OBJECTIVE: In the records, go from the line containing "You are a GUI" down to the line containing "The width and". Switch "icon" to "button" and give back only those lines, with nothing else changed.

───── INFORMATION SHOWN

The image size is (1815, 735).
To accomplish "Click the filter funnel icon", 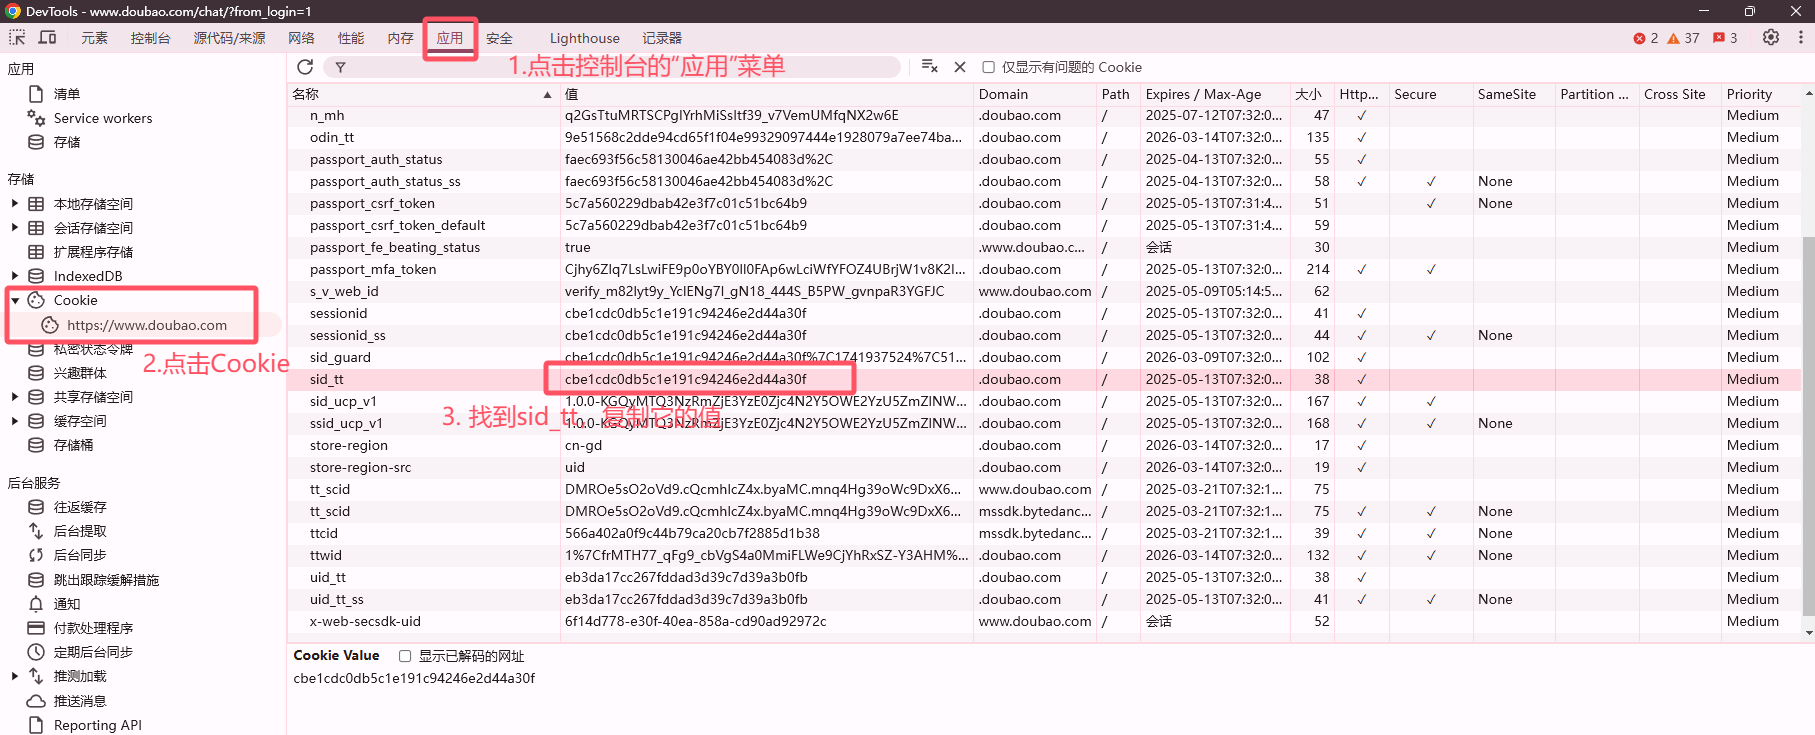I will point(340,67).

──────────
───── INFORMATION SHOWN

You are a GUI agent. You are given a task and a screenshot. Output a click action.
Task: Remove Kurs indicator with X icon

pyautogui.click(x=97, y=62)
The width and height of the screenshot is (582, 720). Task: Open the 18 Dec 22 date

──────────

CORRECT ANSWER:
You are a GUI agent. You are given a task and a screenshot. Output a click action.
Task: Remove Kurs indicator with X button

pyautogui.click(x=97, y=62)
The width and height of the screenshot is (582, 720). Task: Open the 18 Dec 22 date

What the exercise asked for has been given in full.